(TASK REQUIREMENTS):
What you hand back must match the records word for word, with no pictures.

*** Block opens ***

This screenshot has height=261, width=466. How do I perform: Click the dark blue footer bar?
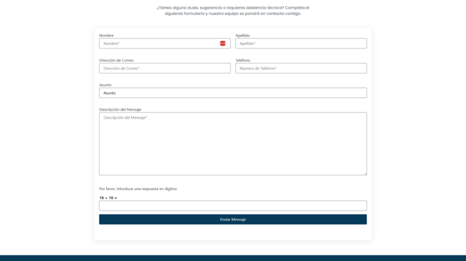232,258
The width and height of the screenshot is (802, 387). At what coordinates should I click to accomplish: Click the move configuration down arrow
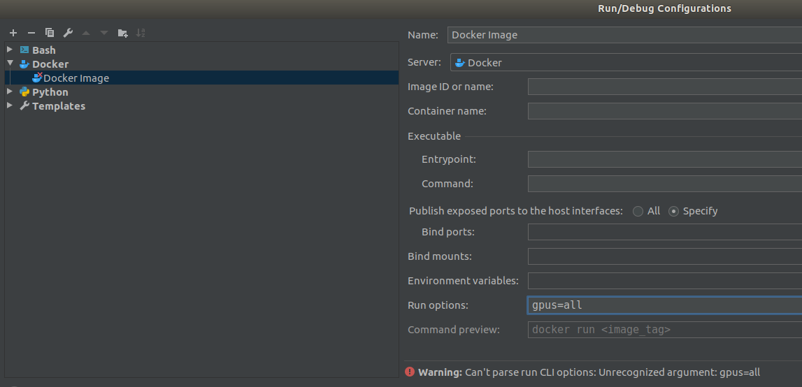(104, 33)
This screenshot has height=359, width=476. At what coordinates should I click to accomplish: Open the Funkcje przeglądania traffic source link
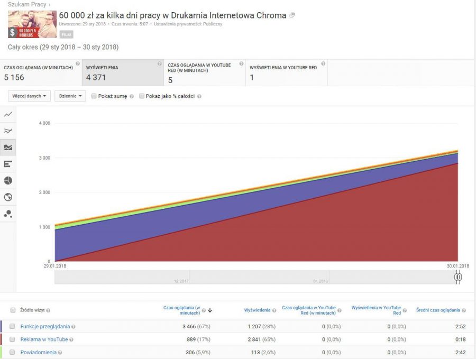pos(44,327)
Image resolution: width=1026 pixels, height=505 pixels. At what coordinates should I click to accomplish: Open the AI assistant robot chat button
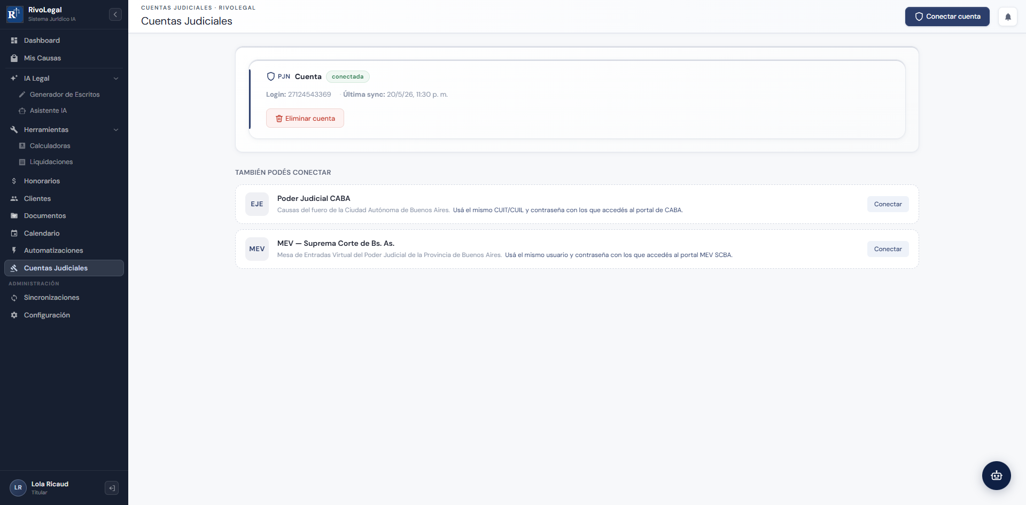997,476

*** Block closes ***

(RESULT OF THIS EXERCISE):
This screenshot has height=261, width=466. How do I perform: Click the dark blue footer bar?
232,258
The width and height of the screenshot is (802, 387). At what coordinates should I click to accomplish: Click the move configuration down arrow
(104, 33)
This screenshot has height=359, width=476. At what coordinates should I click to accomplish: Open the Funkcje przeglądania traffic source link
pos(44,327)
Image resolution: width=1026 pixels, height=505 pixels. At what coordinates should I click to accomplish: Open the AI assistant robot chat button
997,476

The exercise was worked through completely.